Early Thursday morning, President Donald Trump approved a disaster declaration for Puerto Rico. The declaration makes federal funding available to Puerto Ricans affected by the storm, reported CNN.
In a press conference, President Trump described the situation in Puerto Rico, saying the U.S. territory had been "absolutely obliterated" by Hurricane Maria.
"Not for many decades has a storm hit a piece of land like that," said the president. He also shared that he will be visiting Puerto Rico in the near future.
Hurricane Maria rammed into Puerto Rico on Wednesday, killing at least one person and destroying the power grid. When people were able to leave their homes on Thursday, they found destruction: “splintered homes, crumbled balconies, uprooted trees and floodwaters coursing through streets,” reported the New York Times.

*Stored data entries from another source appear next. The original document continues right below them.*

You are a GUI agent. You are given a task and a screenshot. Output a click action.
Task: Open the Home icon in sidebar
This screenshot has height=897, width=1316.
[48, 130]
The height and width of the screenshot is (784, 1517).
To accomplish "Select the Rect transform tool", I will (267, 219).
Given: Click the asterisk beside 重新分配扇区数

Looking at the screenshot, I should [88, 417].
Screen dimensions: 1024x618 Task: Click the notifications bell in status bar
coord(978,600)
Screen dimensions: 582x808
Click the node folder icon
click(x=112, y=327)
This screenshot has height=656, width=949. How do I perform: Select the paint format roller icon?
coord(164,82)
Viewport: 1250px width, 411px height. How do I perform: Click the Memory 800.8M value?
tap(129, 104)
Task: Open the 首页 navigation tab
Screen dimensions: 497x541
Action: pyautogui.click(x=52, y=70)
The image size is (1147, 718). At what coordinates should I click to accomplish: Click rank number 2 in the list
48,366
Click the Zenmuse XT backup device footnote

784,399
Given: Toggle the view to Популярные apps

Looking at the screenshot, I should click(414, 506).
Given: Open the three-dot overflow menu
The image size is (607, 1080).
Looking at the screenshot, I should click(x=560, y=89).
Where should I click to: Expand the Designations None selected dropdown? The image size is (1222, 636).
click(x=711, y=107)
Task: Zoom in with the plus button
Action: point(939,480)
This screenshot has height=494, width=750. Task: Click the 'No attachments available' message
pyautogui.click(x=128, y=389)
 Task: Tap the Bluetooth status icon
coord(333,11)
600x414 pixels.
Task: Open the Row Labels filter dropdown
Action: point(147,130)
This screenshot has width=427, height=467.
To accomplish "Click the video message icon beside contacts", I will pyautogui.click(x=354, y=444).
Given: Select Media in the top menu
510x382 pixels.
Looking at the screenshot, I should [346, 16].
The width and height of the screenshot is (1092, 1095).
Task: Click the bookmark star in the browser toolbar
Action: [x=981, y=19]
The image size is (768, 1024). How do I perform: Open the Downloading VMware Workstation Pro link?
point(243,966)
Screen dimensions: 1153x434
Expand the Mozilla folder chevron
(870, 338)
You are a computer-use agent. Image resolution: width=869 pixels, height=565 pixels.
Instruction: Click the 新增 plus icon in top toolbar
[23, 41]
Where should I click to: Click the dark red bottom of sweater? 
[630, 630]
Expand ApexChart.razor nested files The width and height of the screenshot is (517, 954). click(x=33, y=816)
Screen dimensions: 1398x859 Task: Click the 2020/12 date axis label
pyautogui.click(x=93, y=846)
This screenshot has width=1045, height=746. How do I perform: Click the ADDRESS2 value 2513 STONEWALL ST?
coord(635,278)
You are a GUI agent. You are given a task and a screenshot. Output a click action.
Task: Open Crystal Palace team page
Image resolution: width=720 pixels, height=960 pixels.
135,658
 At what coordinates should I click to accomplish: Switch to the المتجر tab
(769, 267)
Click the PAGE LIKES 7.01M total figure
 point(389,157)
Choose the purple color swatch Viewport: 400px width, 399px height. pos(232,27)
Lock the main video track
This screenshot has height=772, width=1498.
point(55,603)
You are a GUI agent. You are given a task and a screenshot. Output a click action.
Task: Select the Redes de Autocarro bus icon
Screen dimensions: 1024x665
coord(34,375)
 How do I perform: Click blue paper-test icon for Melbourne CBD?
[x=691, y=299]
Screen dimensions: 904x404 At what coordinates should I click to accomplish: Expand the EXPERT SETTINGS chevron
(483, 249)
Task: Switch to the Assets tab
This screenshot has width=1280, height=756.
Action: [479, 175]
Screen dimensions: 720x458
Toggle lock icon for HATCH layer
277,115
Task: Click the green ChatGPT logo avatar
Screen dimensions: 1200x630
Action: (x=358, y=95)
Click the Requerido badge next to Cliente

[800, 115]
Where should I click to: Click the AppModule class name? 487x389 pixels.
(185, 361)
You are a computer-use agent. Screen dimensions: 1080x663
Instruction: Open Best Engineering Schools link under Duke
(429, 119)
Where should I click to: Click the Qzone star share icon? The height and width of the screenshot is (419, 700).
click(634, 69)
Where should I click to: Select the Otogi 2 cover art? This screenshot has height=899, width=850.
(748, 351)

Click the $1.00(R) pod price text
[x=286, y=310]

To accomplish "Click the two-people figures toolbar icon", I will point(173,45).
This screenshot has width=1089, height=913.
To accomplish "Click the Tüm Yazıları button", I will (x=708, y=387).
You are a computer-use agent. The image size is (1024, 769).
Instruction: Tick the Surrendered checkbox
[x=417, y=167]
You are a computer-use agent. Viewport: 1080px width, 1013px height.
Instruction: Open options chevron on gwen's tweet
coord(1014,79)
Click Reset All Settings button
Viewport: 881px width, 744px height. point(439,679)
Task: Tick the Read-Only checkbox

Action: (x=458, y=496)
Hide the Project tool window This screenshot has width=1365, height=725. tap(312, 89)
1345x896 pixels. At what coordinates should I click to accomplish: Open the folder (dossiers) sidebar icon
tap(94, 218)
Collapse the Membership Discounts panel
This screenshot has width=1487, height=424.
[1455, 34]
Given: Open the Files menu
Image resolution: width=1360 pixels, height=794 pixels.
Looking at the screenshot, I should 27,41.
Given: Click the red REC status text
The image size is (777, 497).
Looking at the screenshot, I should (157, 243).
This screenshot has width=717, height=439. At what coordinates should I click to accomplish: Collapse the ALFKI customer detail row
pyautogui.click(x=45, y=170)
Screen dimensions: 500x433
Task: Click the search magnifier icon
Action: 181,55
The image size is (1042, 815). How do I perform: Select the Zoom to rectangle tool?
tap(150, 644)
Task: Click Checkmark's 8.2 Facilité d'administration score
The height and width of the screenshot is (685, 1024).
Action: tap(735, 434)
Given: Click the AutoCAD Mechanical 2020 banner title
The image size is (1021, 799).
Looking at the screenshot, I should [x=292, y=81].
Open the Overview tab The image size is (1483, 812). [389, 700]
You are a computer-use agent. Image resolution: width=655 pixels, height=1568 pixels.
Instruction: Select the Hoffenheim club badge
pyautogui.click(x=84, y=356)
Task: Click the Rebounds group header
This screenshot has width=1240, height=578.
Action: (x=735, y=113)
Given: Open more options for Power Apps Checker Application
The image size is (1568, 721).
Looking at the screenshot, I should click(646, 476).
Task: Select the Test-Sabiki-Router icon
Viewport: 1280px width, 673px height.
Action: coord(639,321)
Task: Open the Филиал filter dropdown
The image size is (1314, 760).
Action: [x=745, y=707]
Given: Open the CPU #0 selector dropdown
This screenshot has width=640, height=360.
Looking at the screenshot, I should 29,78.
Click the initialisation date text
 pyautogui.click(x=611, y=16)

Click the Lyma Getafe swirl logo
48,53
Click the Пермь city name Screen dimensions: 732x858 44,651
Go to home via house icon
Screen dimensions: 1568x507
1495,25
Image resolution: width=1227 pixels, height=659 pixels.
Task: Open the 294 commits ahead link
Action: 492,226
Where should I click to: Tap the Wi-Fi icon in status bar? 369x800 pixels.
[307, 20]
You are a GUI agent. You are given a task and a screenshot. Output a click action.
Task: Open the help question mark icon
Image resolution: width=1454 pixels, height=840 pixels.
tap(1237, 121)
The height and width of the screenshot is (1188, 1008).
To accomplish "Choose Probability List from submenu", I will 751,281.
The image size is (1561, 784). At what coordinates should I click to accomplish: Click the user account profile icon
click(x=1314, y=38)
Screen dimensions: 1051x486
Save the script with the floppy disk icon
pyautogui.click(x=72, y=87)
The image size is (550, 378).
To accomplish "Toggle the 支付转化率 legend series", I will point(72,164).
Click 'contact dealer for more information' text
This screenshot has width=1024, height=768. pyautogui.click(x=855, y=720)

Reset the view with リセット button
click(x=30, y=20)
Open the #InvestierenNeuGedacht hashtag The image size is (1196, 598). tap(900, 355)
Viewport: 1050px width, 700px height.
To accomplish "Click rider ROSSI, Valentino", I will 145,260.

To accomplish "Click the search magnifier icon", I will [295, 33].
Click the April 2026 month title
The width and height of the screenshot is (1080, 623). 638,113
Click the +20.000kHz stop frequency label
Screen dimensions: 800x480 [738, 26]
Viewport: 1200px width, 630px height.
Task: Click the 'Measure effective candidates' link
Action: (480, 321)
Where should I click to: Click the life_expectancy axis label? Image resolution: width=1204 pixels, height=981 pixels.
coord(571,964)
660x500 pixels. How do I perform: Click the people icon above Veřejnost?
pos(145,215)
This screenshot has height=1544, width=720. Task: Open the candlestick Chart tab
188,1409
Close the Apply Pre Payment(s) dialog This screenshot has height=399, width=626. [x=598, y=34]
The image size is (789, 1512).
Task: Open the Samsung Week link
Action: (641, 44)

Maria made landfall in Puerto Rico on the island’s southeast side as category 4 hurricane. The wind rushed at 155 miles per hour before the hurricane lost strength, reported Fox News.
Unfortunately, the storm regained power on Thursday. It headed towards Turks and Caicos as a Category 3 hurricane.
Maria is the strongest hurricane to hit Puerto Rico in more than 80 years. It left 100% of the island without electricity. It’s unclear when power will return to the island. The power grid had already been crumbling because of lack of maintenance and a decrease in local government staff.
“Many now believe it will take weeks, if not months, to restore power,” said Fox .
"Once we're able to go outside, we're going to find our island destroyed," said Abner Gomez, Puerto Rico's emergency management director. "The information we have received is not encouraging. It's a system that has destroyed everything in its path."
The storm has caused an additional 9 deaths so far. Two people in Guadeloupe and seven in Dominica. That toll in Puerto Rico is expected to rise.
"The hit on Puerto Rico has been devastating with over 2 feet of rain, incredible storm surge and the whole island without power," declared Fox News Senior Meteorologist Janice Dean. "It is the worst disaster Puerto Rico has experienced in a generation. We have yet to see the devastation they are waking up to."
Authorities say that more than 11,000 people have taken cover in shelters. Thousands of others huddled in houses buffeted by the win.
Adrian Pacheco, a 40-year-old tourism company operator, described how he spent eight hours, along with 100 other residents, in a stairwell hiding from the storm. The hurricane ripped the storm shutters off his building and destroyed three balconies.
"I think people didn't expect the storm to reach the point that it did," said Pacheco. "Since Irma never really happened, they thought Maria would be the same."
In other news, rescue workers in Mexico City are rushing to save a 12-year-old girl trapped under rubble from the earthquake. Pray for her safety and all those impacted by natural disasters.